Problem to solve: Leave the pictures out and reproduce, exactly, the lines from the one with "Click the Speichern floppy disk icon" through the end of the entries below.

BEGIN Provided material

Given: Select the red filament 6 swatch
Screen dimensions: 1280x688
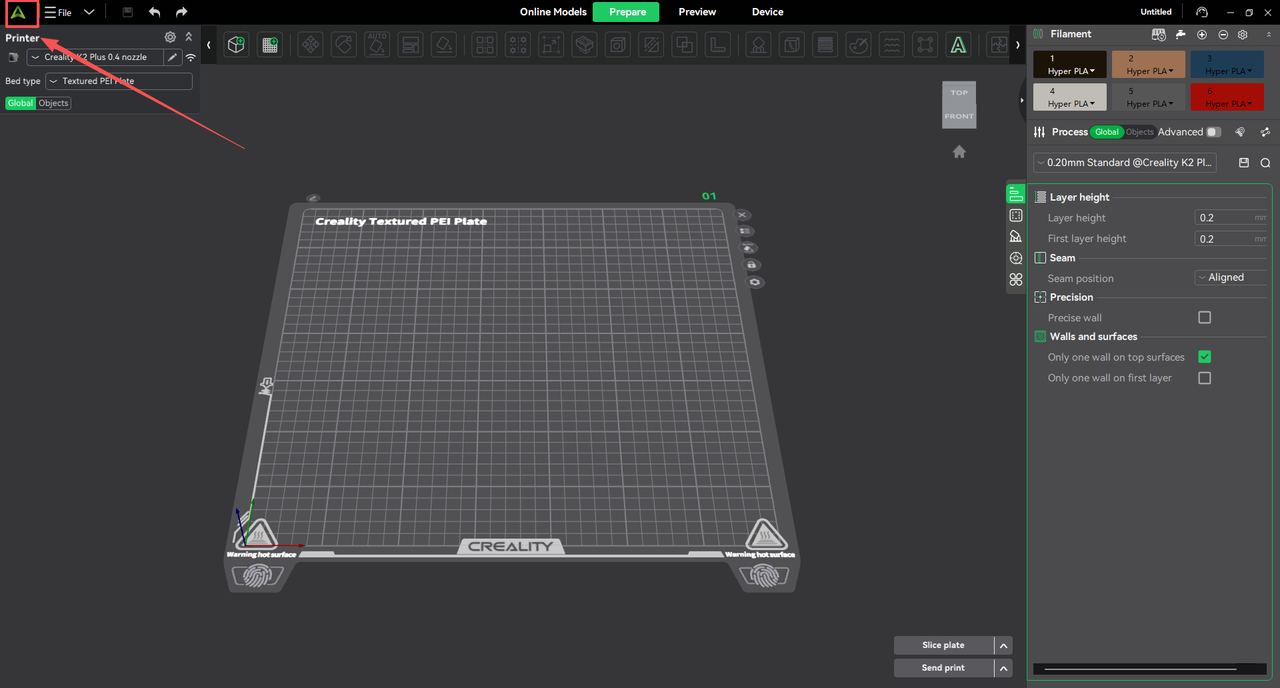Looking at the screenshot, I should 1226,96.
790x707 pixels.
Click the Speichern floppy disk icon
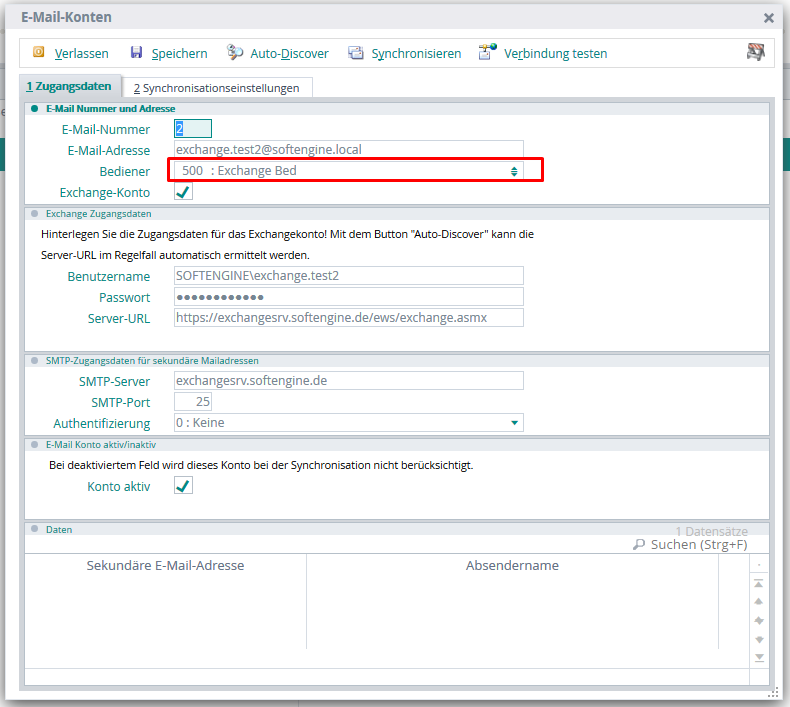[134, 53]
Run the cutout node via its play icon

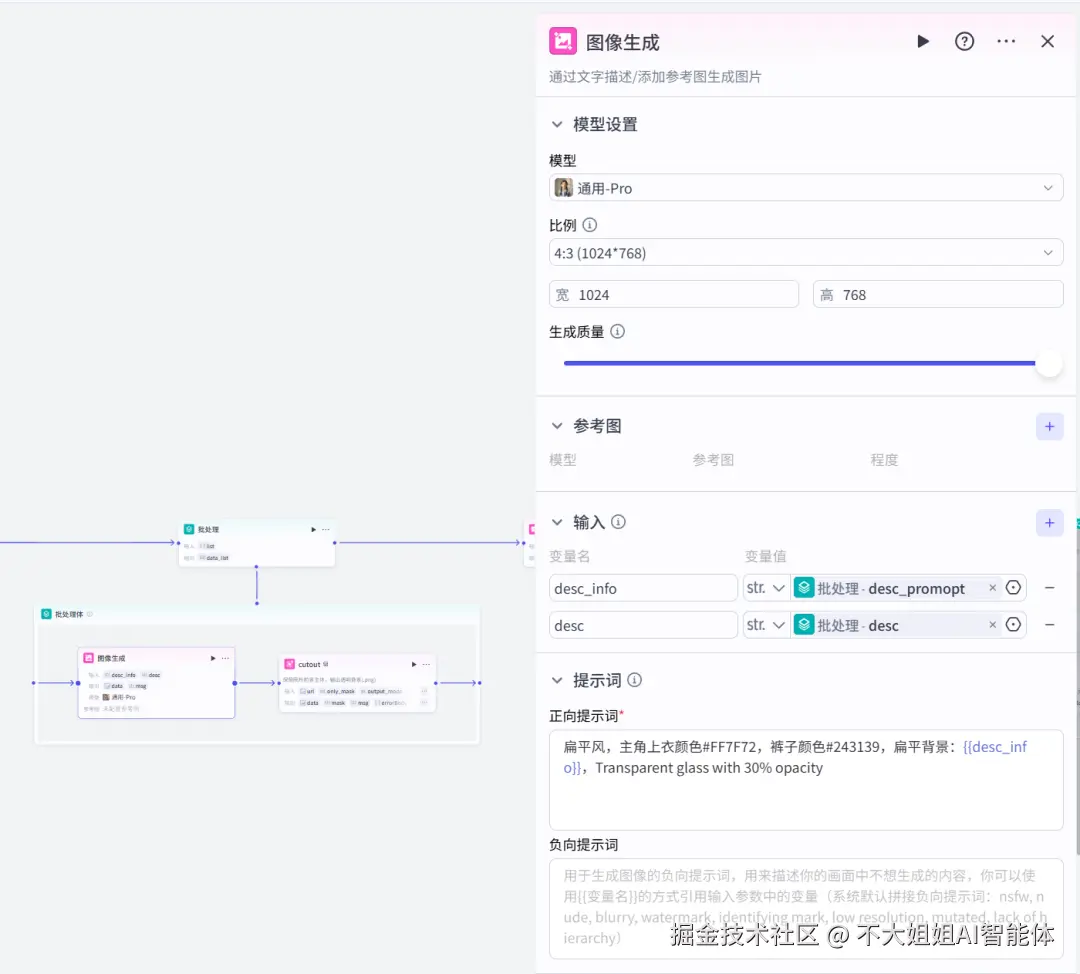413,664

END Provided material

Written solution:
Click the Speichern floppy disk icon
[134, 53]
Run the cutout node via its play icon

413,664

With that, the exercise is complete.